How to Automate Data Quality Tests in Your Database?

In this article, I will be focusing on implementing test automation on data quality, meaning testing the data structure and the data already stored in the database. Rather than, terms such as primary, unique and foreign key constraints. To understand the reasons for this procedure,  learn more about the importance of database unit test automation.

As a database developer, spending time on coding and new requirements, often doesn’t leave enough time to perform as many tests as I would like to. The DBMS has built-in checks that reduce the chance to make mistakes, although errors can still occur for 2 main reasons:

  1. Errors in our database could be the result of missing checks at the moment the database went live. Maybe you’ve jumped on the project when it already went live or you simply need to continue the work somebody already messed up.
  2. Errors could also be the result of data transformation. Just think of building a data warehouse when you want to “compact” data from the operational database. The transform process could be coded poorly and thus led to number of errors and decrease the data quality significantly. 

So, the question is how to find semantic errors and not syntax errors (the DBMS will do this part for you).

From my experience, I would go with a few controls before adding or modifying the data:

  1. Checking the database schema using values from the information schema database. This is possible if we use naming convention in our database. E.g. if we’ll use “client_id” as the name for the foreign key attribute that references the “id” attribute in the “client” table, then it is relatively easy to create queries that will check all such foreign key attributes and to determine if the FK constraint is defined where it should be.
  2. In order to prevent unwanted entries in the database, we should use checks on the front-end but also on the back-end. Using stored procedures to test values before inserting is a good practice because stored procedures provide us with ability to write IF … THEN statements. We can use these statements not only test values before inserts or updates but also to prevent SQL injection. Triggers could also help here but personally I don’t love to use them. The reason is that in some cases maybe you want to perform checks and in others you don’t want to (e.g. for testing purposes). If you use stored procedures, you would create two separate procedures, first one containing all checks and the other without them.

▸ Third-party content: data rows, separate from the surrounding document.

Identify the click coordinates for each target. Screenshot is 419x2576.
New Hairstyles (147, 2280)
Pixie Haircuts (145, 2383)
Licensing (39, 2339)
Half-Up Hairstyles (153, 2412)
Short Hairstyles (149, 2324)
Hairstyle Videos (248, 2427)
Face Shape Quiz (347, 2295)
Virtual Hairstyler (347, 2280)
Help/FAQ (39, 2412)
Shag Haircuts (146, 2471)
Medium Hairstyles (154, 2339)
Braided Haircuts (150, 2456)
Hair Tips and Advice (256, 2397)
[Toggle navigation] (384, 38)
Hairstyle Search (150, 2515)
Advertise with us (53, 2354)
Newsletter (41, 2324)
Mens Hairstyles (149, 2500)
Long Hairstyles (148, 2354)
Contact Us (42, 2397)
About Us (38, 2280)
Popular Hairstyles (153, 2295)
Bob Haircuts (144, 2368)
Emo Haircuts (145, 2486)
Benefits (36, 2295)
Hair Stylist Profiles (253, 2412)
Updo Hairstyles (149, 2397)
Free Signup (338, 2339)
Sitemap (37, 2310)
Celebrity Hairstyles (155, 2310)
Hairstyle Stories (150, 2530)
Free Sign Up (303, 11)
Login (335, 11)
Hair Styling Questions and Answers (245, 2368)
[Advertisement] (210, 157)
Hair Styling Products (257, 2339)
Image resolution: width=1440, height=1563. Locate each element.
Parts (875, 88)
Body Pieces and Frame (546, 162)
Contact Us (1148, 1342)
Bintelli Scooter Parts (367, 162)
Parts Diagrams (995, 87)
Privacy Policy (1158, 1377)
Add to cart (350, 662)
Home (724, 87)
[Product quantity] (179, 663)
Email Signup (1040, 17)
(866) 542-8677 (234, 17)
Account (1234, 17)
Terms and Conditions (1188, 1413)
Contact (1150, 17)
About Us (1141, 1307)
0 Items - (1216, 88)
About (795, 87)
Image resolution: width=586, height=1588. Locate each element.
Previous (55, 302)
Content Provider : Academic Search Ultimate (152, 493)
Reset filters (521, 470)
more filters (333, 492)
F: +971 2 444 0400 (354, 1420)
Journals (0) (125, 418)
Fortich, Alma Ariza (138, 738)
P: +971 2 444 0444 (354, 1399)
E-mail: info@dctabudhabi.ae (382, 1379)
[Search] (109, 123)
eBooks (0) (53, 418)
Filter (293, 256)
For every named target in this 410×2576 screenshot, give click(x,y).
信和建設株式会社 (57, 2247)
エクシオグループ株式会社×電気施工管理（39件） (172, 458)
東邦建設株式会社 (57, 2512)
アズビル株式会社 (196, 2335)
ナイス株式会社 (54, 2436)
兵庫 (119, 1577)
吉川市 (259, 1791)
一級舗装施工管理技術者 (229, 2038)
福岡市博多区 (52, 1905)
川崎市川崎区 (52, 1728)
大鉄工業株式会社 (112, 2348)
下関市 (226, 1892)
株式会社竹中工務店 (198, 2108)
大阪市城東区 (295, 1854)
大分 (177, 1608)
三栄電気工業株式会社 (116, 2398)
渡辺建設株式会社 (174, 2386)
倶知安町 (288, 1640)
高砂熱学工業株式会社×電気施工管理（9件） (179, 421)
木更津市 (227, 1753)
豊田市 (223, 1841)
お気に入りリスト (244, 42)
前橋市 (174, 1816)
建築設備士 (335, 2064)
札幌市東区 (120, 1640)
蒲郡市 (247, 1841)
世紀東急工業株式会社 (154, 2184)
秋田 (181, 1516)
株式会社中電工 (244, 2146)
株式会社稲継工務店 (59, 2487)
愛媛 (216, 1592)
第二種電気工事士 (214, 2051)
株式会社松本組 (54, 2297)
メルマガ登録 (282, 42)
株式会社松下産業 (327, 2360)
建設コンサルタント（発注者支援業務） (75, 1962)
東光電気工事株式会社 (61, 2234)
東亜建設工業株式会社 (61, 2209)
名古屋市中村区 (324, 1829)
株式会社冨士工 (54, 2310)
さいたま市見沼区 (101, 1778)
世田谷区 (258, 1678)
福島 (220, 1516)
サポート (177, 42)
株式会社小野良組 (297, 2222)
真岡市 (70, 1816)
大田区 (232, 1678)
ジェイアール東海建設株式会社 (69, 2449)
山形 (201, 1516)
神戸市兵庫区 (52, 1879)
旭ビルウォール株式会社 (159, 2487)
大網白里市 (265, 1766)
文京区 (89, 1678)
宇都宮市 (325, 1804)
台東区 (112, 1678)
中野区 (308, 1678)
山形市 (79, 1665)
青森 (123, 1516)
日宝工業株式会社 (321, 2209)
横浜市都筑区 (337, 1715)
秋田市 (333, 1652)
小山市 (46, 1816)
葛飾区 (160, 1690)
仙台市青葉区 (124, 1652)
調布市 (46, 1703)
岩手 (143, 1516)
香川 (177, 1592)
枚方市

In case the data is already in the database, we can:

  1. Create procedures that will perform checks on all attributes we want to. This approach would require creating one table with list of all attributes we want to test and another list with the set of rules we want to check. For each attribute we would need to define all checks we’ll perform. E.g. If we want to test the postal code attribute we’ll need to state it should be integer number with 5 digits (in Croatia that’s the case). We could use these same checks for any attribute in our model that will be used to store postal code. For email we could also define the REGEX condition this attribute should fulfill.
  2. Another check I would perform, is counting the number of new data that was added to the table in regular intervals. This could point to an error but also that doesn’t need to be the case; if we insert new data in our DWH we can expect that we’ll have the same number of records added to the fact table. If that is not the case, this could be the sign of an error

Generally, my advice is to build a database structure and a set of procedures you could use on any database. Using the same structure will simplify your work tremendously, leaving much more time for other tasks. Make procedures your daily routine to store results of your checks and print down results of all checks. E.g. you could print the message “Everything is OK with the database, you clever handsome guy“ or list of errors in case you were not so clever 🙂


Please always be aware, that  in order to produce nice (and correct!) reports you need to take proper care of the data quality.

Good luck with your coding and testing!